И это тоже мы
Ирина Варская,
политический аналитик.
Вчера была совершенно поражена.
Мама с Альцгеймером вдруг задрожала в вагоне метро и упала куда-то вбок.
Реакция населенцев вагона: дева рядом моментально перемещается напротив, воткнув глубоко в ухо наушник. Парень лет 25-ти, сидящий в двух шагах, делает вид, что ничего не происходит. У него тоже роман с наушниками. Парень лет 30-ти через сиденье от нее глухо замер – и недвижим.
Я понимаю, что у нее предынсультное, начинаю ее неумело возить по трём сиденьям.
Так вот, я ее двигаю, пытаюсь поднять ноги на небольшом пространстве так, чтобы у нее прилила кровь к голове. Весь вагон уже смотрит в этот угол, не шелохнувшись. Так глядят на экран, так смотрят из-за стекла, так проверяют на прочность: «Эй, эй, смог?»
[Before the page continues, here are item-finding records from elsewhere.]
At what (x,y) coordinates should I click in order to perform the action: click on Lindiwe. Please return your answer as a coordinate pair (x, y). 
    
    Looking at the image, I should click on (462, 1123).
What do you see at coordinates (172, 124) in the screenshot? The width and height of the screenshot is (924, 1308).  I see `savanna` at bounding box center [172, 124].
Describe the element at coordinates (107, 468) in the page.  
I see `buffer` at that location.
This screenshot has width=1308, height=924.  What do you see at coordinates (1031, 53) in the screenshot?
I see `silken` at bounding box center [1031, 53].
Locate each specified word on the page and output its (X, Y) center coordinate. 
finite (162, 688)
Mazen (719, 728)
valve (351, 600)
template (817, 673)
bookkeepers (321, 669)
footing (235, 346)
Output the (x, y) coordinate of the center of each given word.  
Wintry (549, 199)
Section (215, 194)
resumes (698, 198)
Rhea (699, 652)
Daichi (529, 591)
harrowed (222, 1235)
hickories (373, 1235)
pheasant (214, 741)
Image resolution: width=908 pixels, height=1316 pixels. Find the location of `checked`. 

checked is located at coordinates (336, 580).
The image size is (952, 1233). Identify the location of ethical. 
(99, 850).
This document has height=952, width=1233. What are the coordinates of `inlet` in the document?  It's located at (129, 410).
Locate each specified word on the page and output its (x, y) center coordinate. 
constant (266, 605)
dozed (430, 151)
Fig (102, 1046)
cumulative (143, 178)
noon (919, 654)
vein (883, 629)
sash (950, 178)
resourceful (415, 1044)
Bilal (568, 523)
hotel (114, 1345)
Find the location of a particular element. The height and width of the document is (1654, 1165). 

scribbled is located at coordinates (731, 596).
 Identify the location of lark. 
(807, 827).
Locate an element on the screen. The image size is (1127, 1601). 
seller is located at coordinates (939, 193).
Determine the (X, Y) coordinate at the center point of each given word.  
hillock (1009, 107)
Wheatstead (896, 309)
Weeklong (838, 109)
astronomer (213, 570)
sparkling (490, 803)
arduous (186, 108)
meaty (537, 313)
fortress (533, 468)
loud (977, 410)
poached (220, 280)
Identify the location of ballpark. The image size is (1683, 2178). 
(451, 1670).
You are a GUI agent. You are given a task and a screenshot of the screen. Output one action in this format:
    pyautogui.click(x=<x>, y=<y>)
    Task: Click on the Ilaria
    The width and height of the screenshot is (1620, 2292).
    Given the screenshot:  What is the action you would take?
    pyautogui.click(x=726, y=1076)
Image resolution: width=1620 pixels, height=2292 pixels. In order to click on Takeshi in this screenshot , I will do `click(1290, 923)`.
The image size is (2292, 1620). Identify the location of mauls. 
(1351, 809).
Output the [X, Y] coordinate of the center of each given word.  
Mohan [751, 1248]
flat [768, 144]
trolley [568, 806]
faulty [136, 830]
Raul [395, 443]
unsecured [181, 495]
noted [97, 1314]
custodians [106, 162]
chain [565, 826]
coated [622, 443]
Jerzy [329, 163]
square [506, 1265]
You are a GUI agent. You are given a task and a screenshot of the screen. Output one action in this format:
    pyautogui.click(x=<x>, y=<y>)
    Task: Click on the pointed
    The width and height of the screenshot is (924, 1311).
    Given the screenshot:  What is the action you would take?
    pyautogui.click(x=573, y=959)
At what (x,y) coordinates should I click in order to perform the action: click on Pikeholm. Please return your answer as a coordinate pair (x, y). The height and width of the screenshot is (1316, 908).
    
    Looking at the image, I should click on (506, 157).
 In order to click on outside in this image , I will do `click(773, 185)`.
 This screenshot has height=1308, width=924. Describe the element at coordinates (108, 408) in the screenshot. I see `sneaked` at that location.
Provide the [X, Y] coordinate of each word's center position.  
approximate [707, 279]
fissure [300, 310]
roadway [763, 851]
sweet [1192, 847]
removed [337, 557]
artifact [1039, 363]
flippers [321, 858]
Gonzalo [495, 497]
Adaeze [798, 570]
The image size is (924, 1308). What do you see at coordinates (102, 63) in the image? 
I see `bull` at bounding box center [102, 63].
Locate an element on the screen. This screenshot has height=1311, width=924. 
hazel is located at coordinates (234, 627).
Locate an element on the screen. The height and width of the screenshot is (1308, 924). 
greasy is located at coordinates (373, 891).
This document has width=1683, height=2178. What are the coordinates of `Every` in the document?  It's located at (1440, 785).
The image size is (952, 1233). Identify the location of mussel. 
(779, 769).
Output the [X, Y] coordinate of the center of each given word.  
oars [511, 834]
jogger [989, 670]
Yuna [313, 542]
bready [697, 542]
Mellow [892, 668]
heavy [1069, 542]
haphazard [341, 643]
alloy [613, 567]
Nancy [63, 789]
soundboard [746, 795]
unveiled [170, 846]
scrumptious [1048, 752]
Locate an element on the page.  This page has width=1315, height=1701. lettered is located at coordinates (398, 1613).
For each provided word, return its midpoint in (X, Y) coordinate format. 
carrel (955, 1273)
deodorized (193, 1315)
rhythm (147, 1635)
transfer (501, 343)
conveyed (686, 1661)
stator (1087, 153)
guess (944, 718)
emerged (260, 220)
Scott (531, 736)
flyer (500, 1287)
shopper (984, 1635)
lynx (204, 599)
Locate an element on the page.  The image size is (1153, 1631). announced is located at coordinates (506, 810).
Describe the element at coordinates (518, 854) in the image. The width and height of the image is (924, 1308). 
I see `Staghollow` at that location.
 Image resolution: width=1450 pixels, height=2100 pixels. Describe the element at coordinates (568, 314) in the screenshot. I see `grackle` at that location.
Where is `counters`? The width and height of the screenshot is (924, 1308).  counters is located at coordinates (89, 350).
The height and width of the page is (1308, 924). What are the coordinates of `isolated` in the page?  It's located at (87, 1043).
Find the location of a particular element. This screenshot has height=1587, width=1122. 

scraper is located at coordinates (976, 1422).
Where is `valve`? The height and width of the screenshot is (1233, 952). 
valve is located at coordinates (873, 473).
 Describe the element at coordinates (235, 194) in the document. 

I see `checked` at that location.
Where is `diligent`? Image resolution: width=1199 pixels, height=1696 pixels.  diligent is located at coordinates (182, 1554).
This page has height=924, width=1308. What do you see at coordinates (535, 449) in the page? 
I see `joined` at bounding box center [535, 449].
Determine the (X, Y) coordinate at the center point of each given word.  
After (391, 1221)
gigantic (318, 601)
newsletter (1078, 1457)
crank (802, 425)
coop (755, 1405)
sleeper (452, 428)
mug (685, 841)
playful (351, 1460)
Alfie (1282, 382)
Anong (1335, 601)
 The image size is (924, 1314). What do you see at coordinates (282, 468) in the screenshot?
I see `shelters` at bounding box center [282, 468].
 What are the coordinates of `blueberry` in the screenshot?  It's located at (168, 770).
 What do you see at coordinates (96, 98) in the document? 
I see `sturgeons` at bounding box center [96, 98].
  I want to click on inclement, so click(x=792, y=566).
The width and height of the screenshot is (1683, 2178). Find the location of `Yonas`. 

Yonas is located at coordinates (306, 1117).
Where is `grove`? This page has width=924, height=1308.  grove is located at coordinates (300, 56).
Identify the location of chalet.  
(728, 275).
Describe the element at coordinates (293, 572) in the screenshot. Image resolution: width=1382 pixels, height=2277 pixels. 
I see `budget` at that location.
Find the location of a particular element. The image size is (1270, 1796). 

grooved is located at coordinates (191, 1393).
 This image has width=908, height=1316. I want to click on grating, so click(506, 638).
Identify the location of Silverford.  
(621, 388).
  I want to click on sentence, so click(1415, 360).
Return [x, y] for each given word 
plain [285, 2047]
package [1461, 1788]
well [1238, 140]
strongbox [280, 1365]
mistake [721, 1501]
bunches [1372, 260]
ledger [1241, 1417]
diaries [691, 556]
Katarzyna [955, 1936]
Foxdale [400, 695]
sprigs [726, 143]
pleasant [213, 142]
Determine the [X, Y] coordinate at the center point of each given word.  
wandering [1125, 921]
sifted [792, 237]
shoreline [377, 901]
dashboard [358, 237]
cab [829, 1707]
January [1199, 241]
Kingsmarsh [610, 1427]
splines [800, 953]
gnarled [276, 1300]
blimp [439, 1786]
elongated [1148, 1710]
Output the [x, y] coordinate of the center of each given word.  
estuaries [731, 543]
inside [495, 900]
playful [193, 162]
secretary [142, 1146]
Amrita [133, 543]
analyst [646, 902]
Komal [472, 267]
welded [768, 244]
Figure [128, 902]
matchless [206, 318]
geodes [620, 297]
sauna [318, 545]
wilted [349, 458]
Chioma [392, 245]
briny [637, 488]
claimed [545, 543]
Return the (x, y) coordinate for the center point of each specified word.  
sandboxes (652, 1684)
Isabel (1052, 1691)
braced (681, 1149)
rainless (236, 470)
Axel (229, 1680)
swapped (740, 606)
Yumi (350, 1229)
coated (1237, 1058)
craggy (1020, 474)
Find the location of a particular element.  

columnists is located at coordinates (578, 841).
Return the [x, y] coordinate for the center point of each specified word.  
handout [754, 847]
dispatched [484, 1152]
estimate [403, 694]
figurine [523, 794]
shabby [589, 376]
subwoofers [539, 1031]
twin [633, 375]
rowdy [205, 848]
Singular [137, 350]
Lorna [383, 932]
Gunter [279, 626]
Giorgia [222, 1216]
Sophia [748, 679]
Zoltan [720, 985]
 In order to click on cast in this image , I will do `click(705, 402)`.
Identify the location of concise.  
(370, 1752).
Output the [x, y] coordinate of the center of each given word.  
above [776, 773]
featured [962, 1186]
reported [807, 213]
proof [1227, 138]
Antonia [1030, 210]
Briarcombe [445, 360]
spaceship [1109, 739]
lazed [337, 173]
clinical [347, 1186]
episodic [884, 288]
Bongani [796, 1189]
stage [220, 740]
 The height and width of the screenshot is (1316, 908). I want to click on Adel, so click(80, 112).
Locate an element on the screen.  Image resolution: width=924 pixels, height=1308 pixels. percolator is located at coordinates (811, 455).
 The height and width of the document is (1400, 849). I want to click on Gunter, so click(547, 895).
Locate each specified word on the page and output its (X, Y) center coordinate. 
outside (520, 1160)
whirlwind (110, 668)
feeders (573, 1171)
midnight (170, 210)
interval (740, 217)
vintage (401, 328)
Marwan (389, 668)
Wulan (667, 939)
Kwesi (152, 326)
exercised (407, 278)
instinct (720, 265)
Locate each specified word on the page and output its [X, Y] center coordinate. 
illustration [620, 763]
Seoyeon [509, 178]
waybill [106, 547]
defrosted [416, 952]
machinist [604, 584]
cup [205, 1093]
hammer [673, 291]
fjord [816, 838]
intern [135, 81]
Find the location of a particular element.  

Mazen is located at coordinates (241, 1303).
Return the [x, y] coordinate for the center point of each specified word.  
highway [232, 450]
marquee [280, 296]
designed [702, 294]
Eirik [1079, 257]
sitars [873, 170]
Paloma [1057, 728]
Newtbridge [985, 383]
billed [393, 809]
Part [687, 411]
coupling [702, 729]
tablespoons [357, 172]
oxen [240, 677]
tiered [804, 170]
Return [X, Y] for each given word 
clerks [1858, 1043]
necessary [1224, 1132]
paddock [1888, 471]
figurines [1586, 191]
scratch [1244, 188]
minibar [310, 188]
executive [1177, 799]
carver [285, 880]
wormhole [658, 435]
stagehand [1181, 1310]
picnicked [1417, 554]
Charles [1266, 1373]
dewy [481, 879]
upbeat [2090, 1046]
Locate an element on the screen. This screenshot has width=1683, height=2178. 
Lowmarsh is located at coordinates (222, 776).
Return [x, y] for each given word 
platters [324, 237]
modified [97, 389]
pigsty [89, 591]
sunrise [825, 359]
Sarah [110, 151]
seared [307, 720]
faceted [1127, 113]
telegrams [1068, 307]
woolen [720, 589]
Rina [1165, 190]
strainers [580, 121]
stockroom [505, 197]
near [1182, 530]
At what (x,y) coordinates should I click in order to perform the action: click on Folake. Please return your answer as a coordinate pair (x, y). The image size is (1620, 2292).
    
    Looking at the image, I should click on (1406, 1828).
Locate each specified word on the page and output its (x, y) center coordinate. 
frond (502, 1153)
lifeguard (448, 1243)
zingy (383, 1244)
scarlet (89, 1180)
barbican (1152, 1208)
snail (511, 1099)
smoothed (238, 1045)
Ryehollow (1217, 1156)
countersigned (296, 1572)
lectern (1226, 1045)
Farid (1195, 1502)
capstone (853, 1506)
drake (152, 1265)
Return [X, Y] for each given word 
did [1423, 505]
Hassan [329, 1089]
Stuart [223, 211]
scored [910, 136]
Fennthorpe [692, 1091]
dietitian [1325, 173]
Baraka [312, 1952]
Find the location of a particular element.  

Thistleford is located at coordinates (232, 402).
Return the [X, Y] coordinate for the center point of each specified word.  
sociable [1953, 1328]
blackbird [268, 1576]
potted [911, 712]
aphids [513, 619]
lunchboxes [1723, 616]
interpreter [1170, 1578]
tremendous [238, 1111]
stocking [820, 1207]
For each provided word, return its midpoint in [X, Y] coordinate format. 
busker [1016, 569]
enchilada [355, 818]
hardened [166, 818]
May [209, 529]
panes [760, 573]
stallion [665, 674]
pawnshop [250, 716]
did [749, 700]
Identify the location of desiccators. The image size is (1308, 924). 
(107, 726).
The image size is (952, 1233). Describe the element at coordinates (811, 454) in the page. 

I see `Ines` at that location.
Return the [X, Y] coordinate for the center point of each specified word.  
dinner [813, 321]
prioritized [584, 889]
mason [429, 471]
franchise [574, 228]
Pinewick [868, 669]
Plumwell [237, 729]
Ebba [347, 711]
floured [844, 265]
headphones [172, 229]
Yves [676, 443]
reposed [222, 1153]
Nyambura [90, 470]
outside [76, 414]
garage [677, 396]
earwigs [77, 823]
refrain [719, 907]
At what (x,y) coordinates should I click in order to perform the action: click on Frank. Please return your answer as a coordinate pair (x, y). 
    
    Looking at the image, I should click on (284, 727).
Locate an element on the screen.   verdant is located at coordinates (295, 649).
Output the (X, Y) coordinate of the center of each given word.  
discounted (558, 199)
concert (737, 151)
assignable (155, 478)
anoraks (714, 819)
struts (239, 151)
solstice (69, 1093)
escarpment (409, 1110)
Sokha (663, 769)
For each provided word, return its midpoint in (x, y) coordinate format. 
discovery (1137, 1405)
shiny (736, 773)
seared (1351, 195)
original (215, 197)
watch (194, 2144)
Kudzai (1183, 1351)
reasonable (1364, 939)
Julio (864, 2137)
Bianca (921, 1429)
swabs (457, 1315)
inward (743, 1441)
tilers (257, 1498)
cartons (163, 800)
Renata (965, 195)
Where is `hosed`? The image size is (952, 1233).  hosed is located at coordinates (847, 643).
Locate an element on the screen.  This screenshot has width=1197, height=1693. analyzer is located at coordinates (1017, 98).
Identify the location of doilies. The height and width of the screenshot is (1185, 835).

Я ору в отчаянии на парня через сиденье: «Вы поможете»? Он чуть сдвигает ее – и отходит вбок, подергивая плечами и проверяя рюкзак. Он собрался выходить.
Мама становится совершенно серо-белой, окончательно теряет сознание, губы – то серые, то белые, они буквально сравниваются по цвету с матово-бледным лицом.
Все сидят спокойно, как стеклянные человечки, беззлобно и тускло вращающие мелкими настырными глазками. Окончательно невозмутимо.
Дева продолжает слушать что-то, юный зритель лет 25-ти – сидеть в двух шагах так, как если бы его приварили к сиденью. Ни один мускул не дрогнул – он присутствует при непонятной сцене, только и всего. Мой горе-помощник стоит неподвижно на расстоянии протянутой руки – скоро на выход, показывает он всем своим видом. Скоро – прочь.
Так я бьюсь около 3-х – 4-х остановок, поднять ее я не могу, ей все хуже и хуже. Это – очевидно.
Весь вагон как-то невероятно странно смотрит в этот угол, ни один человек не подходит к нам на протяжении нескольких остановок.
Странность состоит в том, что все они следят за происходящим с безмолвным напряжением. Эдакий саспенс. В вагоне несусветно натянутая обстановка, все выжидают, все превратились в слух, все глядят и видят. И никто не приближается, чтобы вмешаться.
Только в последний момент, вдруг не выдержав моей толкотни вокруг нее, юный зритель предлагает мне не помочь, а по громкой связи сообщить о происходящем машинисту. Все это – несколько удивлённо: в стиле «почему бы нет».
На Боровицкой вдруг вбегает парень. И, все быстро поняв, быстро примерившись, в отчаянии берет ее, почти уже безжизненную, вообще ничего не понимающую, на руки. И выносит на Чеховской вон.
Нас провожают взгляды всего вагона. Что-то незамысловато-животное провожает нас прочь: глухое любопытство.